Why I read it: I liked the underlying theme, of Americans tinkering in their garages trying to create the next great thing.
Summary: Americans never give up on the notion that there always exists the potential for a better mouse-trap.
My Thoughts: He had me until the very last words, but I'll save that for the end.
Much of what the author says is true. Americans are tinkerers, dreamers. Sometimes that's a good thing, sometimes it's dangerous. Too many people, for instance, have achieved backyard nuclear fusion.

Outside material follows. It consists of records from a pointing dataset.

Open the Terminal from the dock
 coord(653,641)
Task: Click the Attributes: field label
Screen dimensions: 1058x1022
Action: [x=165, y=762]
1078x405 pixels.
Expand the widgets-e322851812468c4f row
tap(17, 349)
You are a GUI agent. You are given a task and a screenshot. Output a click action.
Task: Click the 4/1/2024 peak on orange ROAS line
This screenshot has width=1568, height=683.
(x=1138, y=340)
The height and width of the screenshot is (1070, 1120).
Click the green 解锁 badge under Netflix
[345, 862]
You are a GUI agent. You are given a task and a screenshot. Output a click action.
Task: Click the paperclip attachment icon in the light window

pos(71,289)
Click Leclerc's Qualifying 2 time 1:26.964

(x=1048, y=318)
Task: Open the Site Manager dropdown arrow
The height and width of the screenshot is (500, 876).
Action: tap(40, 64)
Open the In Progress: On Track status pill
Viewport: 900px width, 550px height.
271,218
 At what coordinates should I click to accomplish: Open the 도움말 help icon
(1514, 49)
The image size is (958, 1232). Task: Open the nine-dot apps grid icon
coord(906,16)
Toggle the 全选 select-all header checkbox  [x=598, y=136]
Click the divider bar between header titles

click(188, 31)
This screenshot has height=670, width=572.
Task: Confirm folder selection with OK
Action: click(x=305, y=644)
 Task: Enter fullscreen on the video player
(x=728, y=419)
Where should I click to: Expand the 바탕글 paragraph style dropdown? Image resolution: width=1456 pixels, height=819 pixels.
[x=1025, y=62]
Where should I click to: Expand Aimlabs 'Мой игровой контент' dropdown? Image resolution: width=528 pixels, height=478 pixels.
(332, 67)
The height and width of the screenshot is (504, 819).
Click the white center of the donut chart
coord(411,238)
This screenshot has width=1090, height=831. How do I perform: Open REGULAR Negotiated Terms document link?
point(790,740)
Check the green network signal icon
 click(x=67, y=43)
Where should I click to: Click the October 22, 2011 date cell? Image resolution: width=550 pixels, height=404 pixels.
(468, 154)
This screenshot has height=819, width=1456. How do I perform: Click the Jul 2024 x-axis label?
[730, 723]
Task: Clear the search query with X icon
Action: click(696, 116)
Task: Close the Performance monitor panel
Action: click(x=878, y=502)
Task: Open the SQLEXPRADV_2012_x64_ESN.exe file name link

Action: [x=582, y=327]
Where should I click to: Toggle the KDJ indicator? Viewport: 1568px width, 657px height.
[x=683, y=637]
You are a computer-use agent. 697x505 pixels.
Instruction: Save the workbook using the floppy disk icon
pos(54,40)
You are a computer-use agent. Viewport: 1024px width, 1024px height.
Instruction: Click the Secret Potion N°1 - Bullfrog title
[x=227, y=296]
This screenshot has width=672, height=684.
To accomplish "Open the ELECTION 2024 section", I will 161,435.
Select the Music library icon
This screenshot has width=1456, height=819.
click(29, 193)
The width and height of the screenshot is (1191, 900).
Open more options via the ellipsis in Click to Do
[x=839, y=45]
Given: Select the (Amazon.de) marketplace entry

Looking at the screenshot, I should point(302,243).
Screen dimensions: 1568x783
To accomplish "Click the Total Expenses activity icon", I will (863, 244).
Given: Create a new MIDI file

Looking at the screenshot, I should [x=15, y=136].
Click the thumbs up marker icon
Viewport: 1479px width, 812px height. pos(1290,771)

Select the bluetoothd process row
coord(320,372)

But there are many others who have made real scientific discoveries through avocational pursuits, to the disappointment of the people actually paid to make them.
The author runs through the sciences - ornithology, archaeology, genetics, robotics, etc. - and shows how Americans are at work in their garages, in their parlors under assumed company names, or simply sitting behind a computer screen, finding out truths.
We've all met them - the crackpots, the nutjobs, the people we look at and say, "can you imagine spending your entire life like that guy? focused on nothing but that one thing?" For some of us it's birders who can break down an avocet feather by feather, for others it's the guy who has worked in accounting his whole life but swears an ancient meteor struck in his backyard, and my god, his evidence when he presents it is pretty damn enticing.
Hitt shows us that sometimes avocation overpowers vocation. We hate our jobs, for which we are paid to be experts; we love our passions, because we are free to explore them without restraint. University professors have to pick and choose projects based on funding, backing; backyard archaeologists can dig and dig and dig.
I just wish he didn't use the final words he chose, "the amateur's dream is the American dream." The American dream changes with the generations. He has the right to espouse it; it is one version of the American dream, but the whole thing is just now way too cliche. I felt the book was wrapping up in a much stronger way. Oh well.
Read it, though, and become inspired. Figure out why we are the way we are, why you do the things you do on the weekends, tinkering with the hot rod, gazing into the starry sky, flipping over rocks in search of snakes, or whatever it is that you do with your free time, or your time of freedom, to be more precise.